- Task instructions:
Exactly as they stand, set down all of the records again.

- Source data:
· · · · · · ·

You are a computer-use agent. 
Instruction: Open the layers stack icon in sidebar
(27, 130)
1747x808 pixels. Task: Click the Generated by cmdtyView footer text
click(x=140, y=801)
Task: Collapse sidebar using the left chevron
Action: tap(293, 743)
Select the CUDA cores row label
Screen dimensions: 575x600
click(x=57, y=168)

· · · · · · ·

- Response:
You are a computer-use agent. 
Instruction: Open the layers stack icon in sidebar
(27, 130)
1747x808 pixels. Task: Click the Generated by cmdtyView footer text
click(x=140, y=801)
Task: Collapse sidebar using the left chevron
Action: tap(293, 743)
Select the CUDA cores row label
Screen dimensions: 575x600
click(x=57, y=168)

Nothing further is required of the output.